Pulling on the string, he finds his hand refuses to drop it. As he walks along its length, it is drawn into his hand as if he were winding up a tape measure. The string pulls him for long, dragging minutes, his feet stumbling- a blind man walking to Mecca. Charlie turns into a thin gap between two buildings. 

There is a mass of insects hovering in the alley. It shifts, chunks sliding over its surface until it crudely resembles Charlie's shadow. The string snaps into his palm. This is the epicentre; he can sense it in the weight of the air around them. Golden wires flicker inside the thrum, hinting at some kind of structure under the swarming layers. 

Charlie lifts a hand. It mimics him, movement lazy and undefined. 

Charlie's blistered feet drag him further into the alleyway, and he no longer has the energy to resist. 

The mass echoes, imitated legs rolling forward as Charlie closes the gap. 

Only when he can feel them pinching into his arms does Charlie summon the energy to recoil, bluebottles clinging to his fingers as he strains to get away. He gasps, and his mouth floods with handfuls of tiny bodies digging under his tongue. They fill his nose, his ears, his clothes, the buzzing is everywhere now, it hums through his body like he isn't even there. 

The gold folds over his eyes, wiping away the tears until all he sees is one vast, shining plain.

He can hear Mac pleading with someone to let go, to take something else, but Charlie hasn't slept properly in weeks. He's tired. He's so very, very tired.

The hum takes him over, and away. 

-

A little girl is dancing along the pavement, her father warning her not to go too far in such a rough part of town. Little puffs of hair are held with scrunchies either side of her head.

A movement catches her eye, and she turns to see a swarm of flies held, briefly, in the shape of a man, before suddenly collapsing and flying away in a loose cloud. "Daddy!" 

Her dad catches up, and she points into the alley. "There was a man, and he flew away into the sky like birds!

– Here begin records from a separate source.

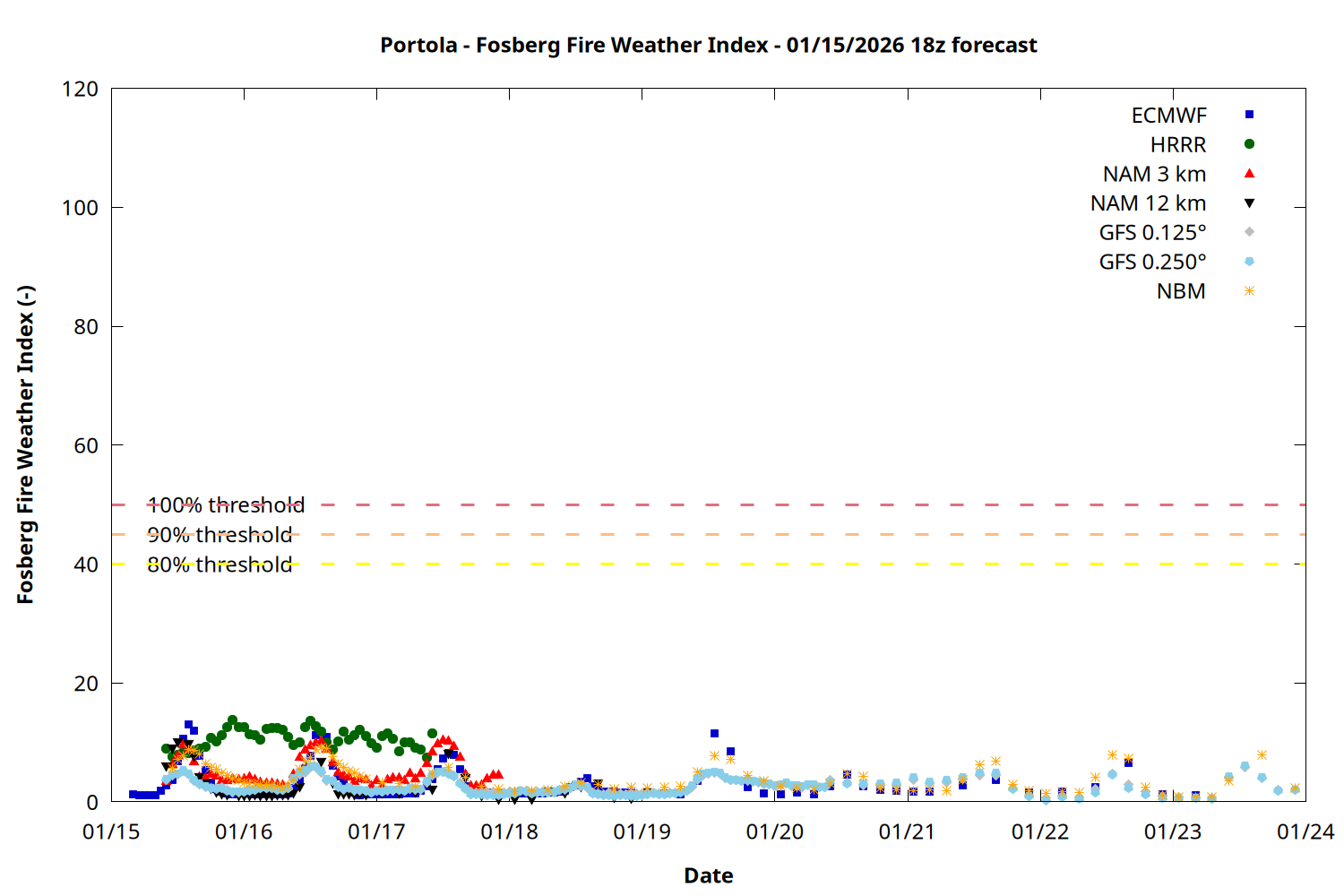Select the ECMWF legend label

pos(1168,116)
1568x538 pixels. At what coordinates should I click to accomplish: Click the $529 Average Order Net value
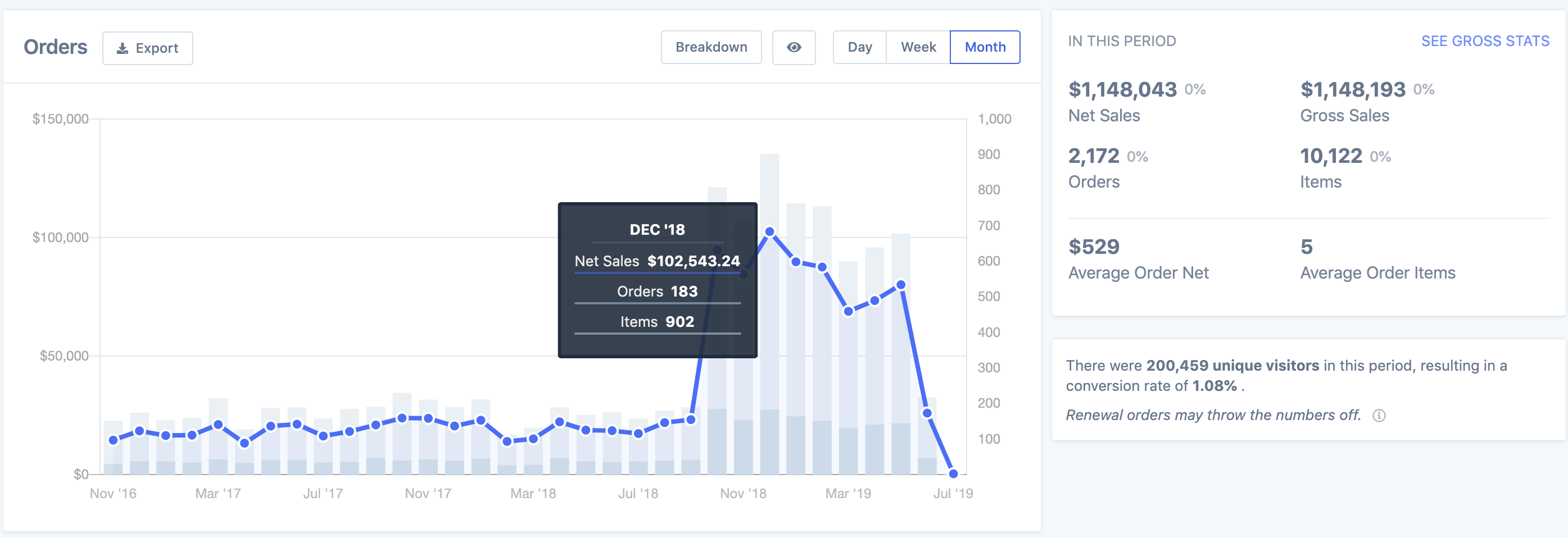click(x=1093, y=247)
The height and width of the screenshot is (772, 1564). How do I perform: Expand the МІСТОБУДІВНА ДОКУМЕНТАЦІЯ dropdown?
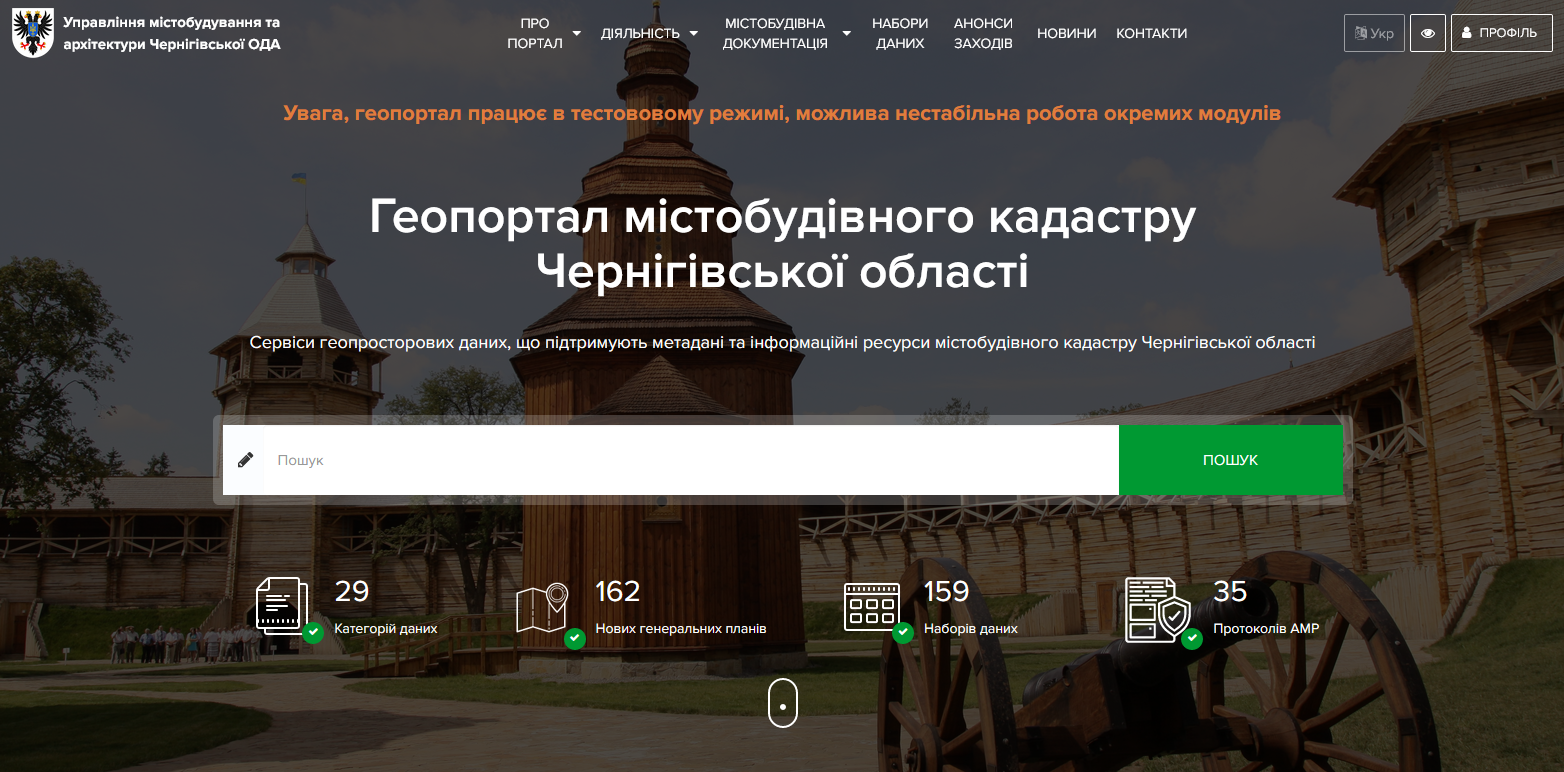tap(787, 33)
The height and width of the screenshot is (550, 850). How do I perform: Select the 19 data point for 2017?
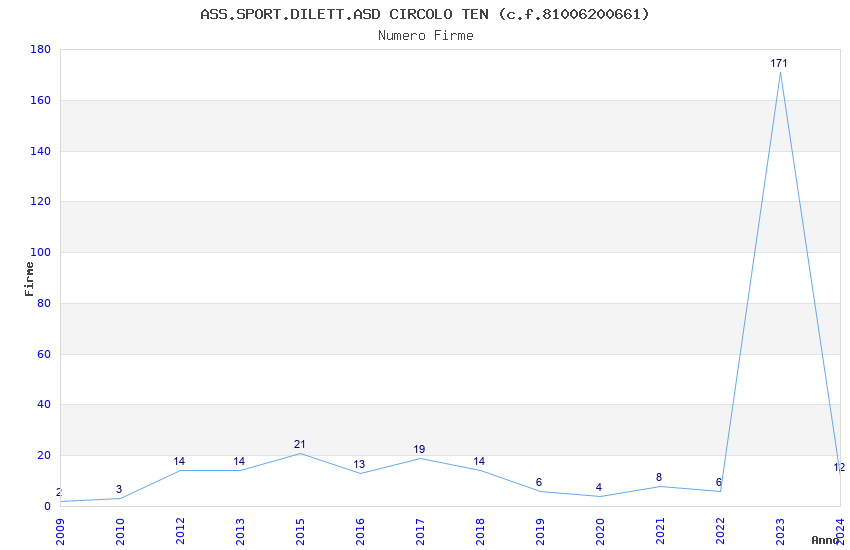420,458
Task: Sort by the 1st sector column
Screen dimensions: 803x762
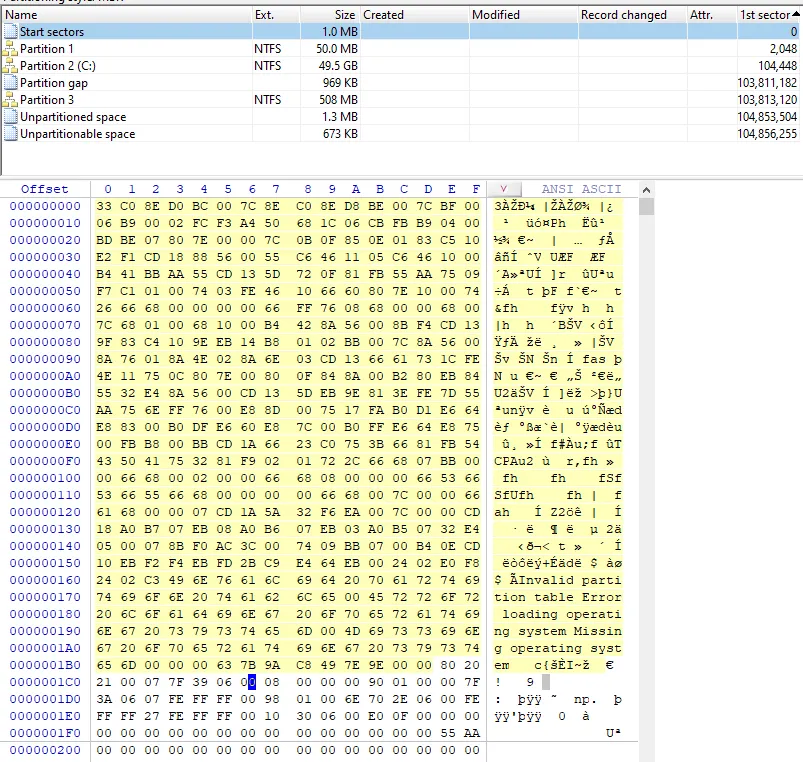Action: tap(764, 15)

And-"  
"Don't be silly, sweetheart. You wanna go get some lunch?"  
"-Um. Okay! Can we get ice cream?"

She is picked up and swung onto her father's shoulders. A small spider clings to her sock. Her dad pinches it between his fingers and flicks it away.

**Author's Note:**

> Thanks for reading all the way to the end guys! I finally got off my ass and wrote a sequel, so I really hope you liked it. x


End file.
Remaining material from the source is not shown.